Carroll v Commission on Teacher Credentialing (CA3 C083250 10/23/20) Whistleblower Retaliation/Attorney-Client Privilege
Jury verdict on plaintiff’s whistleblower complaint reversed because trial court committed prejudicial error by allowing plaintiff’s counsel to question witnesses on and ask the jury to draw negative inferences from defendants’ exercise of the attorney-client privilege, without giving the jury the mandatory curative instruction required by Evidence Code section 913.
Kramer v. Traditional Escrow (CA4/3 G058522 10/20/20) Wage and Hour/Default Judgment/Equitable Relief
After the defendant employer answered the initial complaint, it changed its mailing address, email address, and telephone number without notifying plaintiff or the court. As a result of not receiving the amended complaint, the employer failed to file a response, and default judgment was entered. The trial court set aside the default judgment on the employer’s motion. The appellate court reversed, finding the employer’s failure to respond to the amended complaint was due to its own negligence.
Doe v. Google, Inc. (CA1/4 A157097 9/21/20) PAGA/NLRA/Garmon Exception
Plaintiffs’ claims under the California Labor Code Private Attorneys General Act, alleging their employer’s confidentiality policies restricted their speech in violation of California law, were not preempted by the federal National Labor Relations Act. The “local interest exception” to preemption applied because the state law claims concerned individual, not collective, activity, and thus could be proven without considering whether the policies also amounted to unfair labor practices under federal law.
SEIU Local 121RN v. Los Robles Geg’l Med. Ctr. (9th Cir. 19-55185 9/18/20) Arbitration/Collective Bargaining Agreement
When a collective bargaining agreement is silent on the issue, a court—not an arbitrator—is to determine whether the parties’ dispute is subject to arbitration under the contract’s arbitration clause. Prior to this decision, the Ninth Circuit had held that in the labor arbitration context arbitrability is to be decided by the arbitrator when the contract is silent. The court majority noted that this differential treatment of labor arbitration has been undercut by subsequent U.S. Supreme Court precedent holding that arbitrability should be treated the same in the labor and commercial contexts.
Belgau v. Inslee (9th Cir. 19-35137 9/16/20) Deduction of Union Dues/First Amendment
A voluntary membership agreement that requires payment of union dues for an irrevocable one-year period does not violate the First Amendment because it does not compel financial support of a union in violation of Janus v.
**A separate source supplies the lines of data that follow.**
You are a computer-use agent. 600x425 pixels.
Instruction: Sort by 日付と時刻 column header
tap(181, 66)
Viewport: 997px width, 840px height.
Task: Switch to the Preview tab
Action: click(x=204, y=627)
AFSCME Council 31 (2018) 138 S.Ct. 2448.
Dept. of Fair Employment and Housing v. Cathy’s Creations, Inc. (CA5 F077802 9/9/20) Prevailing Defendant in DFEH Action/Attorneys’ Fees [applicable to employment cases]
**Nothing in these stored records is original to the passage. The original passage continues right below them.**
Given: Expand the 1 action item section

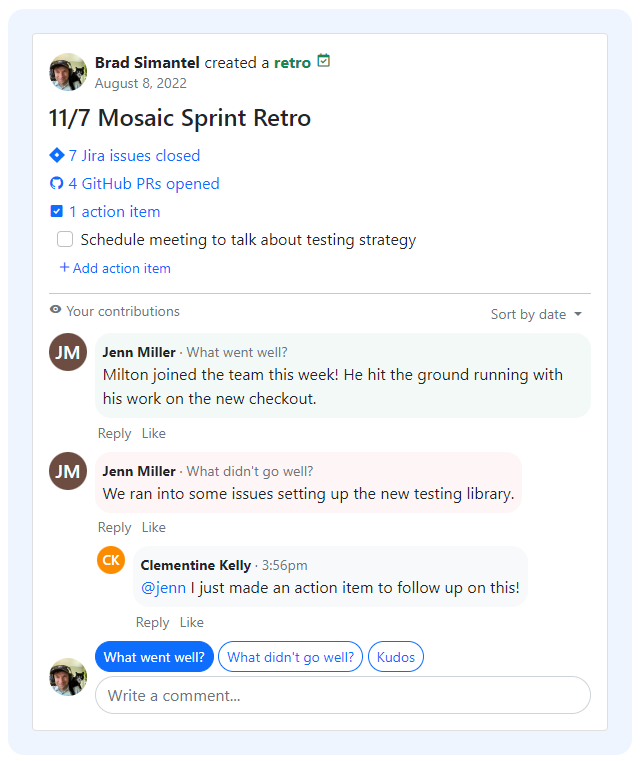Looking at the screenshot, I should click(114, 212).
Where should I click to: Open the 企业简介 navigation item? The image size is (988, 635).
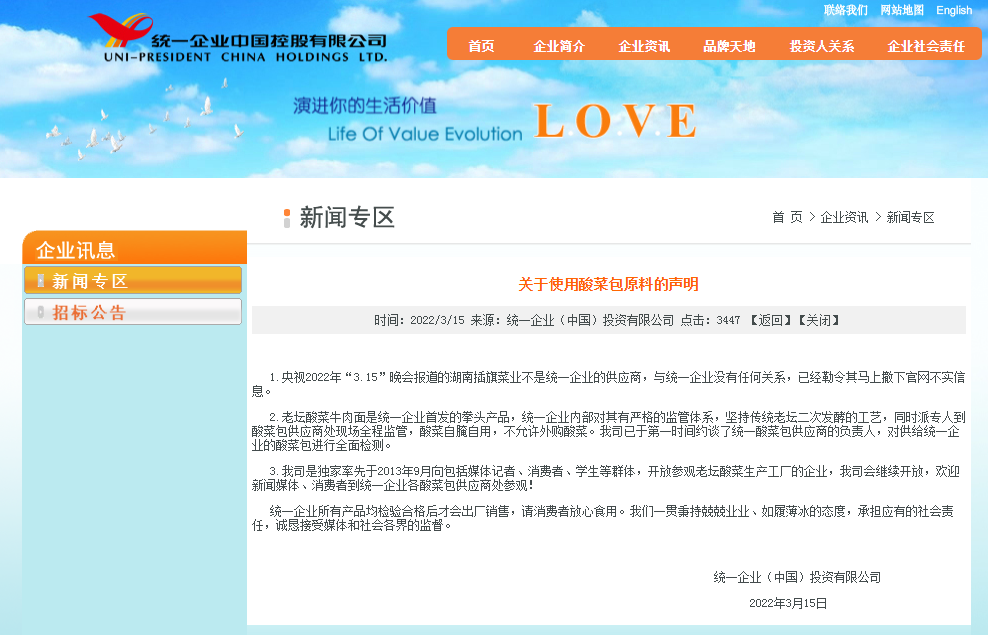coord(560,45)
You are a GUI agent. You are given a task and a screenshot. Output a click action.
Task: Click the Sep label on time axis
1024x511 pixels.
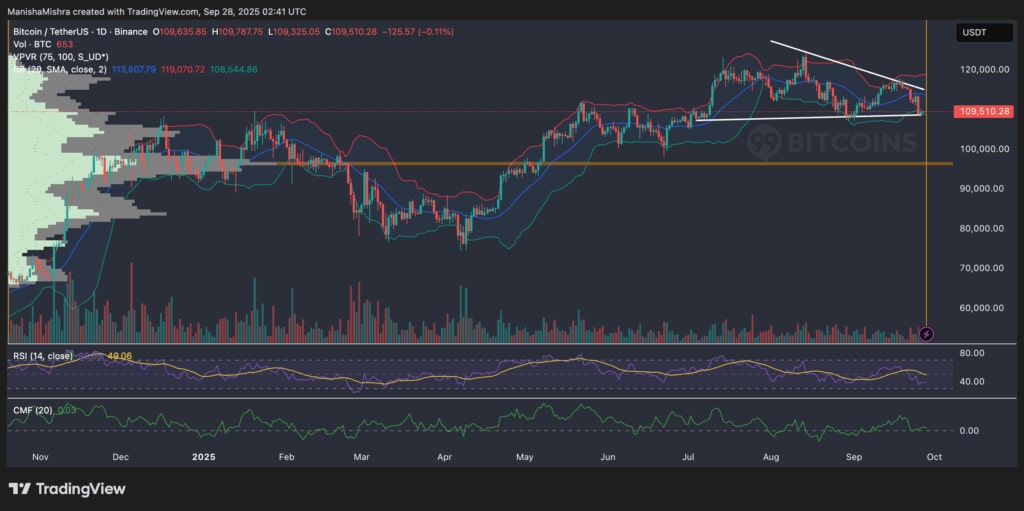click(x=854, y=455)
A party that prevails against the Department of Fair Employment and Housing in an action for provisional relief brought by the DFEH under Government Code section 12974 cannot obtain an attorneys’ fee award under Code of Civil Procedure section 1021.5. Because the two code sections cannot be harmonized, the later-enacted and more specific unilateral attorneys’ fee provision in favor of DFEH in Government Code section 12974 prevails over the earlier, more general CCP 1021.5.
Salter v. Quality Carriers, Inc. (9th Cir. 20-55709 9/8/20) Wage and Hour Class Action/Amount in Controversy
The federal Class Action Fairness Act requires that the amount in controversy exceed $5 million for a district court to have jurisdiction over the case. To meet this requirement in order to remove a case from state court to federal court, a defendant need only allege in its notice of removal “plausible allegations” based on “reasonable assumptions;” the notice “need not contain evidentiary submissions.” Because the allegations in defendant’s notice of removal supported federal jurisdiction on their face and plaintiff did not mount a factual attack on the allegations’ sufficiency, the district court improperly granted plaintiff’s motion to remand the case to state court.
In re Grice (9th Cir. 20-70780 9/4/20) Ride Share Drivers/FAA Exemption
Section 1 of the Federal Arbitration Act, which exempts from the Act’s coverage employment contracts of transportation workers engaged in foreign or interstate commerce, does not apply to Uber rideshare drivers because the nature of the business in which they are engaged is local, like a taxicab company. The district court thus properly compelled plaintiff Uber drivers to arbitrate their class claims against Uber alleging the company failed to safeguard drivers’ and riders’ personal information and mishandled a data security breach.